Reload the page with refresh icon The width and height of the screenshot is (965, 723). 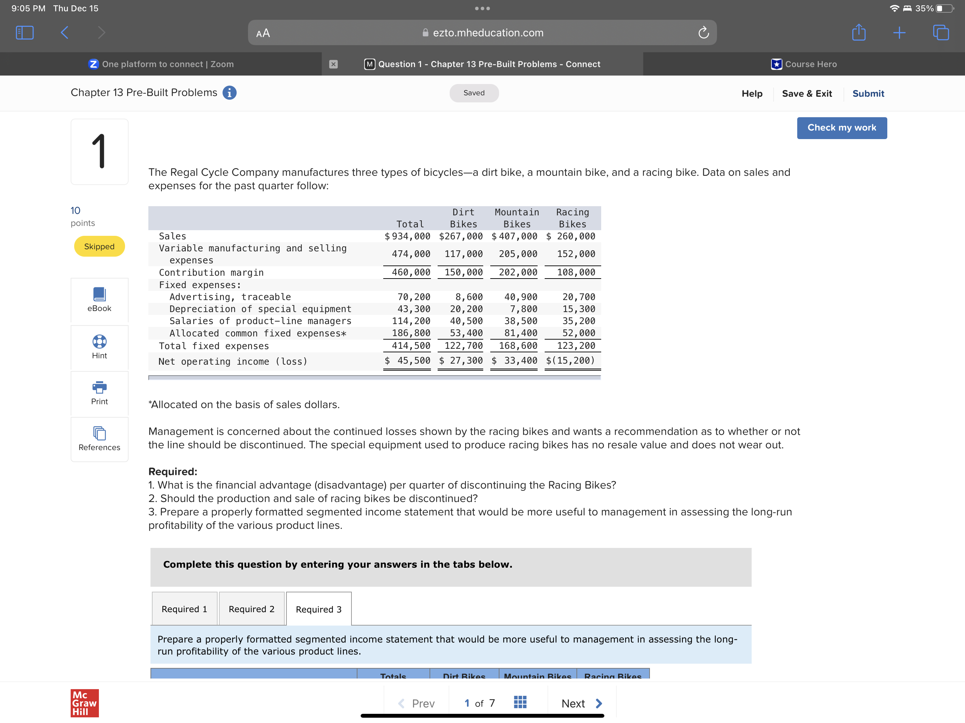click(x=703, y=33)
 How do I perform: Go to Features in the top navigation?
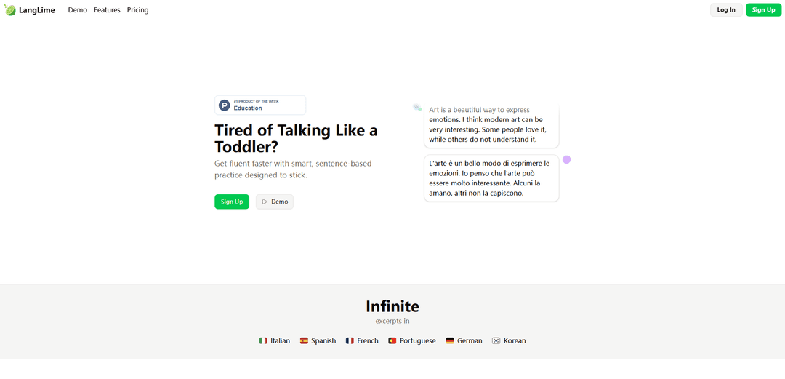[107, 10]
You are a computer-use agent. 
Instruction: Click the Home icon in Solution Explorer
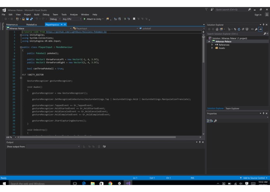coord(217,29)
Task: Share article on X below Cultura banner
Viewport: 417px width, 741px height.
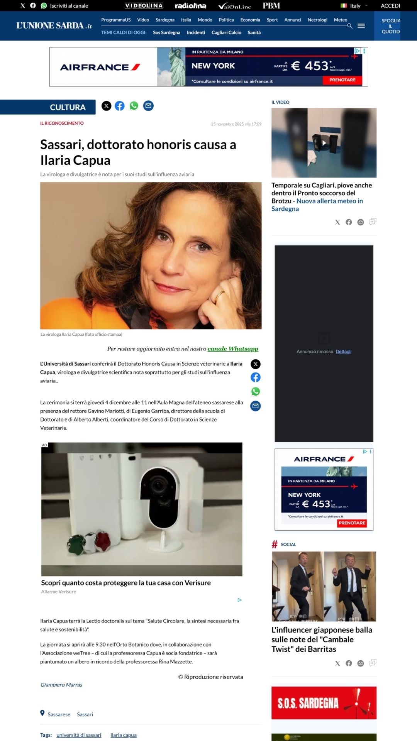Action: pos(107,106)
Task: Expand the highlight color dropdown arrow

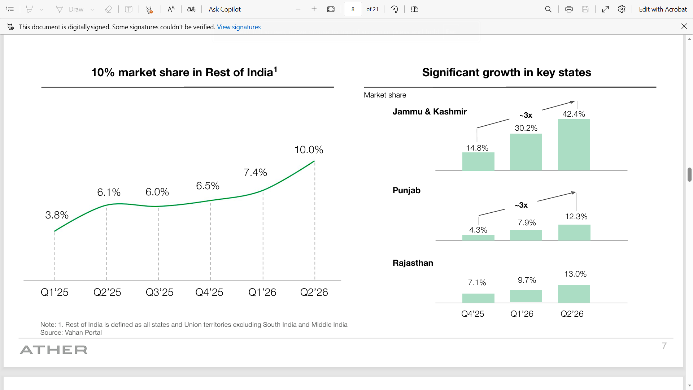Action: (42, 9)
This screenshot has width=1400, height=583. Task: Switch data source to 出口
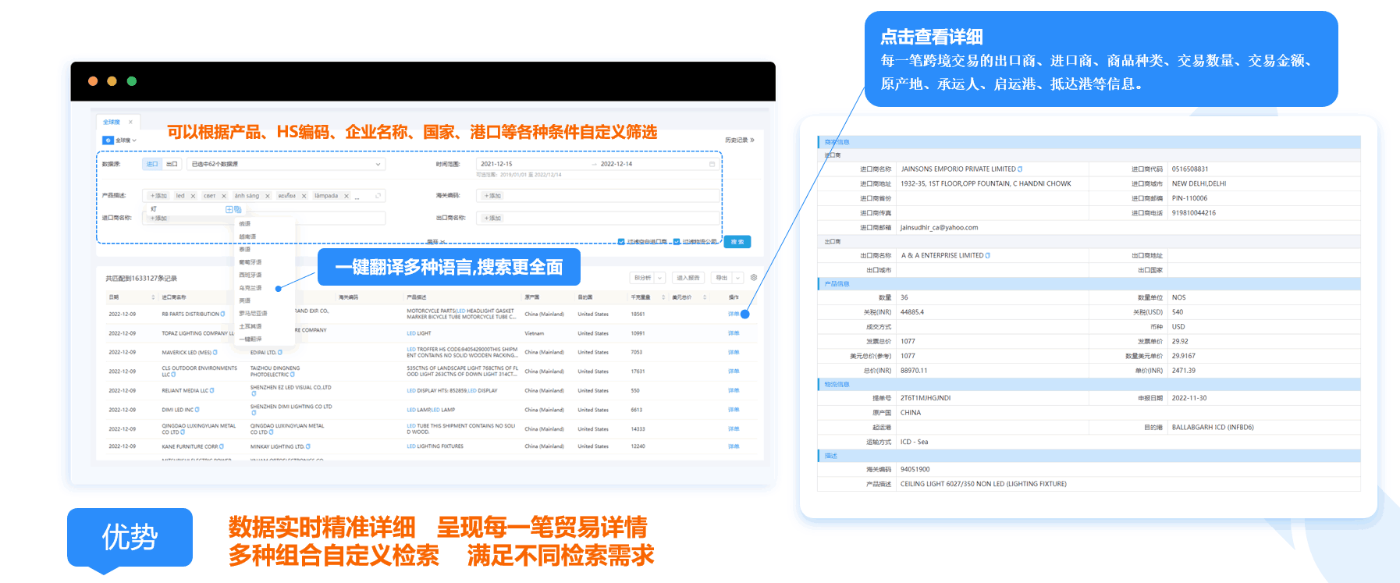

———

-- GIVEN EXERCISE --
Format the stretch from the line containing "How do I perform: Go" through the end of the records as a JSON list of strings, with one string per line. Skip blank lines and leave out the pictures.

-- FINISHED ANSWER --
[
  " How do I perform: Go to Features in the top navigation?",
  "[107, 10]",
  "You are a computer-use agent. ",
  "Instruction: Click the Home icon in Solution Explorer",
  "coord(217,29)",
  "Task: Share article on X below Cultura banner",
  "Viewport: 417px width, 741px height.",
  "Action: pos(107,106)",
  "Task: Expand the highlight color dropdown arrow",
  "Action: (42, 9)",
  "This screenshot has width=1400, height=583. Task: Switch data source to 出口"
]